Frau Funiciello, die «Spekulationsstopp-Initiative» der Juso wurde 2016 mit 59,9 Prozent abgelehnt, die «1:12-Initiative» 2013 gar mit 65,3 Prozent. Die Prognose sei gewagt: Weil Neiddebatten in der Schweiz schlecht ankommen, werden die Juso mit der 99-Prozent-Initiative ihr schlechtestes Ergebnis machen.
Tamara Funiciello: Weshalb? Unsere Initiative hat nichts mit Neid zu tun. Heute ist es so, dass jeder Lohnfranken fünffach besteuert wird, während ein Grossteil der Kapitalgewinne steuerfrei bleiben. Das ist ungerecht – und der Gerechtigkeitssinn der Schweizer ist sehr ausgeprägt, das hat man beispielsweise beim Nein zur Unternehmenssteuerreform III (USR III) gesehen. Hinzu kommt: In der Schweiz wird momentan abgebaut, als ob es kein Morgen gebe: im Kanton Luzern werden Zwangsferien eingeführt, allerorten Prämienverbilligung gekürzt. Unsere Initiative bringt Steuereinnahmen, um diesen Abbau zu stoppen.
Bei wirtschaftspolitischen Vorlagen von links argumentieren die Gegner häufig mit dem Verlust von Arbeitsplätzen, der internationalen Wettbewerbsfähigkeit und dem Steuersubstrat. Dem «Tages-Anzeiger» sagten Sie, «es sei viel zu kompliziert, einfach abzuhauen». Da müssen Sie argumentativ aber noch zulegen bis zum Abstimmungskampf.
In der Schweiz haben wir einen hohe Lebensqualität, grosse politische Stabilität und eine hervorragende Infrastruktur. Man verlässt dieses Land nicht einfach so, weil die Steuern steigen. Viel wichtiger aber: Dieses «race to the bottom», die dauernden Steuersenkungen für die Reichsten im internationalen und interkantonalen Steuerwettbewerb müssen aufhören. Sie schaden allen anderen, den 99 Prozent, die täglich «krampfen», das kann es nicht sein. Irgendwann müssen wir damit beginnen, aus dieser Geiselhaft der Superreichen auszubrechen und uns nicht weiter von ihnen erpressen zu lassen.
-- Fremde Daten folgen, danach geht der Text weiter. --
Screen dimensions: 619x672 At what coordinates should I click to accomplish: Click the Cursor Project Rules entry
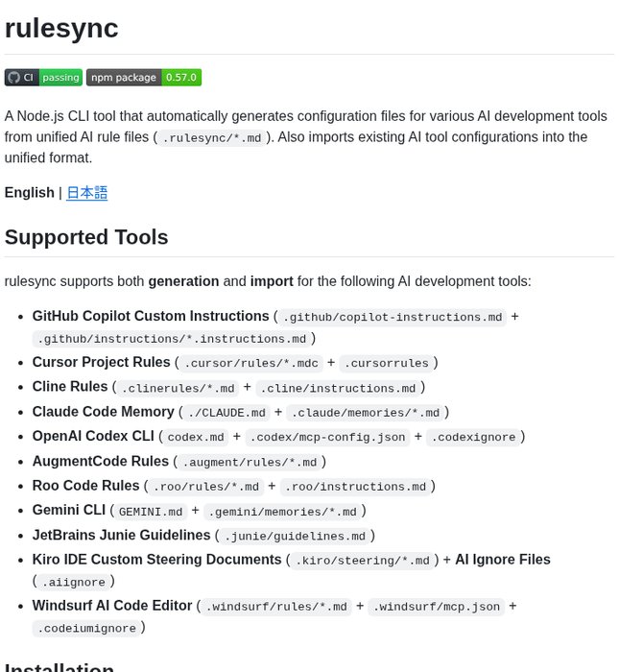pos(102,362)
Das ist keine Demokratie mehr!
Die Linke hat an der Urne Erfolg, wenn sie per Referendum gegen wirtschaftspolitische Vorlagen der Bürgerlichen ankämpft – Stichwort USR III – aber verliert mit eigenen Vorlagen eigentlich immer deutlich. Ist ihre Initiative einfach nur für die Galerie gedacht?
Volksinitiativen haben es in der Schweiz generell schwierig, das ist kein spezifisches Problem der Linken. Uns geht es auch um die Sensibilisierung: Wir haben ein Gerechtigkeitsdefizit und dagegen wollen wir ankämpfen. Aber wir spielen, um zu gewinnen, das ist klar. Wie Marx sagte: «Wer kämpft, kann verlieren, wer nicht kämpft, hat schon verloren.»
Die titelgebenden 99 Prozent waren ein populäres Schlagwort der «Occupy Wall Street»-Bewegung, welche im Herbst 2011 kurzzeitig für Furore sorgte. Setzen Sie nicht auf ein abgelutschtes PR-Schlagwort?
Wir machen nicht PR, wir machen Politik, von deren Richtigkeit wir überzeugt sind. Tatsache ist, dass die grosse Mehrheit, die 99 Prozent, unter dem derzeitigen, ungerechten Steuersystem leiden. Daran hat sich seit 2011 nichts geändert. Für sie setzen wir uns ein.
Die Juso hat den Anspruch, der Stachel im Fleisch der Sozialdemokratie zu sein. Wie reagiert man bei der SP auf ihre Initiative?
Die Juso ist eigenständig und haben eine Basis, die unabhängig über unsere Politik entscheidet. Die SP und wir gehen aber in die gleiche Richtung, nur unternehmen wir manchmal unterschiedliche Schritte auf dem Weg dahin. Bei der 99-Prozent-Initiative bekommen wir aber viel Unterstützung aus der SP und auch von den Grünen.